Here’s the problem—since that day, Marilyn Evans seems to have disappeared from the face of the earth. “She’s one of the few Elvis girlfriends to completely vanish into the ozone,” according to Colin Escott, co-writer of the Chicago play and author of Good Rockin’ Tonight: Sun Records & the Birth of Rock & Roll. Unlike many other women Elvis knew in those days, Marilyn Evans has never sold her story, appeared in any article, fanzine or made-for-TV movie, according to a statement by Guralnick in the recent Tribune article.

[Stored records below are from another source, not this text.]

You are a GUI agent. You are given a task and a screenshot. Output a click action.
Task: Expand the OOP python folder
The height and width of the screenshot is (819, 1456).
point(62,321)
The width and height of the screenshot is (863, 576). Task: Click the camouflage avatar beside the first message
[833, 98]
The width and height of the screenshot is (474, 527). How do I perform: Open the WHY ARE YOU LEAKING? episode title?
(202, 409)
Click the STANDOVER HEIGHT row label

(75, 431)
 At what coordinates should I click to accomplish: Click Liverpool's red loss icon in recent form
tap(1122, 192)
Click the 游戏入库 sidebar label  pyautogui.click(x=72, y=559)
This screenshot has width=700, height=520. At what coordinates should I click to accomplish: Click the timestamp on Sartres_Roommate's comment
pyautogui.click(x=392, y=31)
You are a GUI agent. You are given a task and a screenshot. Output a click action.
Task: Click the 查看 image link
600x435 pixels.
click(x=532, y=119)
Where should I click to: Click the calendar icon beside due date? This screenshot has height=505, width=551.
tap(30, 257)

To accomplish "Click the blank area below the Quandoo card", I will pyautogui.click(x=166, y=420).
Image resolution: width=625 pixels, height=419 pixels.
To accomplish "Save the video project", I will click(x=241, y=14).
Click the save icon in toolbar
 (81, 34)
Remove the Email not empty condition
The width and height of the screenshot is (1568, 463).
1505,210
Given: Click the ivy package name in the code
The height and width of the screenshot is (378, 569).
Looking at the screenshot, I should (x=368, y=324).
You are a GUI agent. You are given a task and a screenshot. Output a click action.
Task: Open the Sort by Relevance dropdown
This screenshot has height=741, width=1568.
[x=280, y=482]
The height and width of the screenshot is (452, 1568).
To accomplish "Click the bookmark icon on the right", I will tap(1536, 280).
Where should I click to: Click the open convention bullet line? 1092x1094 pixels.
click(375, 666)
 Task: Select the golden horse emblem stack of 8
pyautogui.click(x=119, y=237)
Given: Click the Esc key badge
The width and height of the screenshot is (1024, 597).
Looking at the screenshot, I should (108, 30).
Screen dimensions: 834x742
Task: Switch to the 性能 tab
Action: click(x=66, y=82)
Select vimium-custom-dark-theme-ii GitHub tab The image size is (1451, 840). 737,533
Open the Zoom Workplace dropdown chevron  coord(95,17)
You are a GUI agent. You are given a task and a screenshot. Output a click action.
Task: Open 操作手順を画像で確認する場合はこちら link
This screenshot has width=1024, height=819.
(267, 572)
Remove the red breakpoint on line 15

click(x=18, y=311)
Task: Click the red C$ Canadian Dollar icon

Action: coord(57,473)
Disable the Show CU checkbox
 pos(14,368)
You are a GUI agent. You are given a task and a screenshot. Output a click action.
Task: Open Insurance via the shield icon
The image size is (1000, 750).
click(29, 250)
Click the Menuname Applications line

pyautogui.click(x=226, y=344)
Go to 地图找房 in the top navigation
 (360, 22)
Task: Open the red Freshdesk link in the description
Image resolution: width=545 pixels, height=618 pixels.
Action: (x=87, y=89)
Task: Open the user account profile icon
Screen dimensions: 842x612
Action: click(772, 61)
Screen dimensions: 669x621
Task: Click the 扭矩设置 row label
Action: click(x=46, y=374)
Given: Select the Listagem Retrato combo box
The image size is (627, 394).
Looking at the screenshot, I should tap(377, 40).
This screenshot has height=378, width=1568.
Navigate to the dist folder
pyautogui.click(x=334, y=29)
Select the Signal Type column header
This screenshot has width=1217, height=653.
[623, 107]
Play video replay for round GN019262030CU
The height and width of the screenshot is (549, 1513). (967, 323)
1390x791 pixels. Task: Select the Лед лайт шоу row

Guralnick says that the only information about the girl was provided by “those there that day” at Sun Studio. That scant information about Miss Evans says that she was age 19, worked as a showgirl at the New Frontier in Las Vegas, and dated Elvis only for a few weeks. In his book, however, Guralnick gives no source for the facts about Evans or even that she actually existed. The author even admits that before Carl Perkins died, he insisted that the woman with Elvis that day had a different name. There were more than a dozen people in the studio that day, and still no one has been able to nail down who said what to whom about the mystery girl.

• Is that Marilyn or Marion on the audio tape?

Alledgedly, audio and visual evidence exists to verify Evans’ attendance that day at Sun. Halfway through the audio tape of the jam session, a female voice can be heard asking, “Would this rover boys trio sing ‘Farther Along’?” According to the Tribune article, the voice is believed to be Marilyn’s, but other accounts credit Sam’s secretary Marion Keisker with asking the question.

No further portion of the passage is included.